Face à une certaine dérive médiatique de l’image documentaire, et aux limites de celle-ci pour questionner les expériences collectives de violence topographique, topologique et paysagère des sociétés, la fiction ouvre la voie pour figurer les lieux dans leur rapport à l’événement, en opérer la déconstruction et en dynamiser l’histoire, ainsi que les formes et les potentialités de reconstruction. Il s’agit alors, dans différentes stratégies de mise à vue, moins de produire de nouvelles photographies de la violence, que de déplacer la cohérence optique, de développer les propriétés imageantes pour montrer ce que la violence fait aux images. « Des levées topographiques de terrain ; La méthode des lieux ; Déplacements géographiques ; Refondations architecturales » : les fictions documentaires « [donnent] lieu » à l’histoire, la rejouent dans des décors du quotidien ou de séries télévisées, inversant les polarités de l’espace. Ce faisant, elles questionnent ce qui façonne les lieux et les architectures par le jeu des temporalités, par l’anachronisme, comme outils privilégiés de l’expérimentation des spatialités aveugles, de ce que cache la topographie.
En questionnant par la photographie d’après-coup l’élaboration du statut social, les artistes s’engagent, souvent par l’intermédiaire de l’autoportrait impliqué, dans une démarche participative où l’empathie interroge autant les esthétiques du stéréotype que la transmission intergénérationnelle des traumas et l’impact émotionnel de l’histoire individuelle et collective. « Partages d’expériences ; Manipulations technologiques ; Le re-enactement » : la fiction intime, le détournement d’images télévisées ou de caméras de surveillance, la reconstruction d’événements historiques « [rendent ainsi] corps », dignité et vérité aux victimes invisibles, à tous ceux que la dépendance des systèmes d’autorité à l’égard d’une photographie prétendument objective exclut et détruit.
En multipliant les expériences performatives et en diversifiant les situations de diffusion, les artistes inventent de nouvelles formes critiques dans la reconstruction métaphorique des événements ; ils les réinstallent dans des décors domestiques, dans les lieux publics ou dans des lieux de mémoire participant ainsi à la destruction des stéréotypes et à la sensibilisation des consciences par l’interrogation de l’histoire et de ses résonnances dans le temps vivant. « Investir un site ; Postproductions vernaculaires ; Changements de média ; Montages technologiques » : en « [postproduction] », les photographes télescopent des fragments iconiques, les installent dans le paysage, les superposent, rapprochant des réalités et des environnements séparés, créant une fluidité de sens dans la manipulation et les montages d’images issues de différents supports et de différentes fonctions, définissant ainsi, dans une stratégie de combat contre le déni des bruits du temps, une nouvelle approche du regarder.

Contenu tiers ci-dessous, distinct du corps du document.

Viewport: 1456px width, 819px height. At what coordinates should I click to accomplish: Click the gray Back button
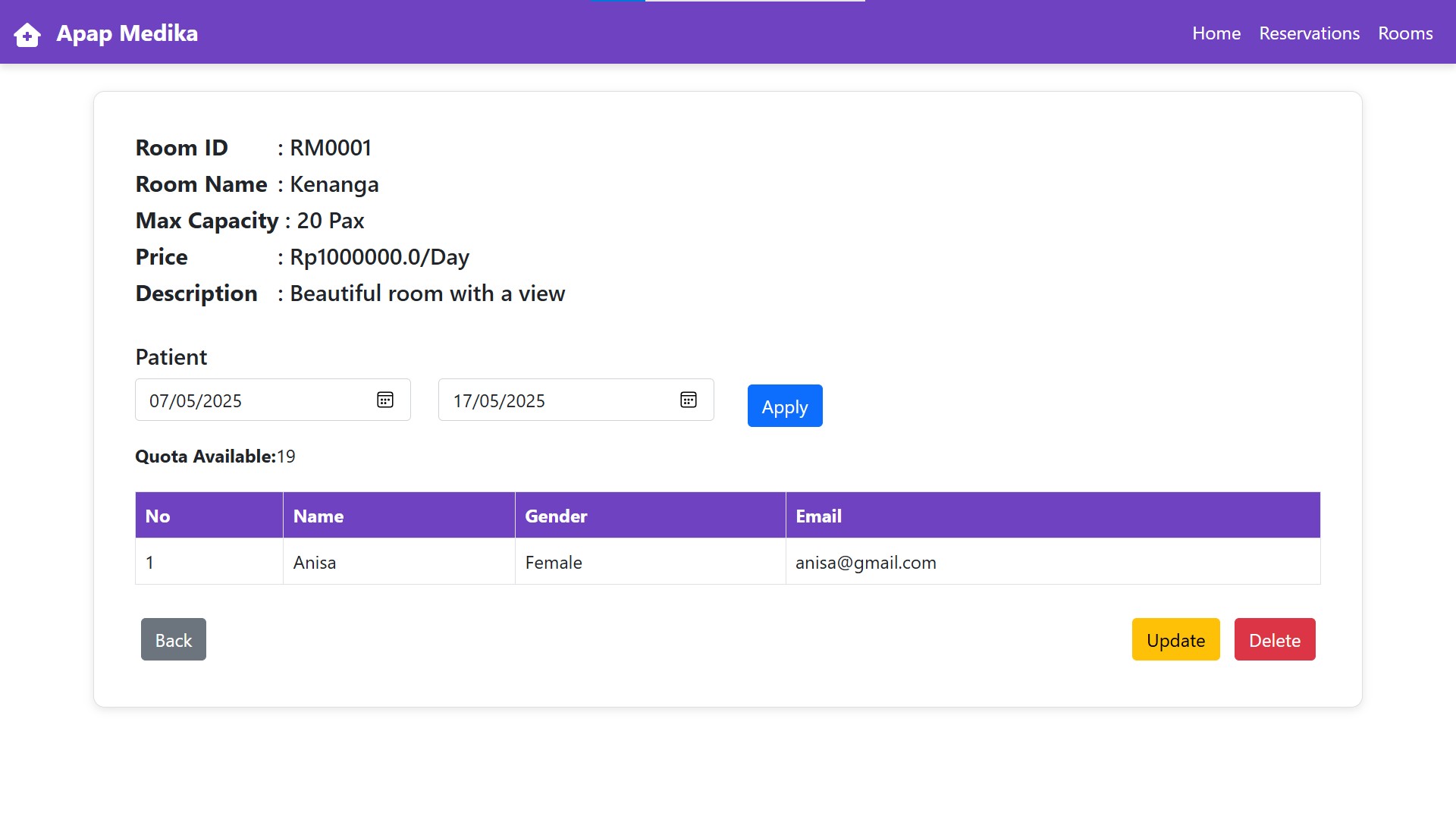coord(173,640)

Les liens et les complémentarités avec les différents champs artistiques que mettent en évidence les quatre hors champs (cinéma, son, littérature, architecture, danse), mais aussi le dialogue avec les sciences, particulièrement les sciences humaines et sociales, à travers l’entretien, l’enquête, l’expérimentation, enrichissent la démarche d’une forte dimension critique, créant un nouveau rapport au réel et à ses représentations. C’est ainsi, dans toute sa diversité et ses engagements pluriels, à une pensée critique de l’image, de ses fonctions, de ce qu’elle dit ou montre et ne dit ou ne montre pas, qu’invite ce large panorama réflexif des fictions documentaires en photographie à lire d’urgence avant d’allumer son téléviseur ou d’ouvrir son journal.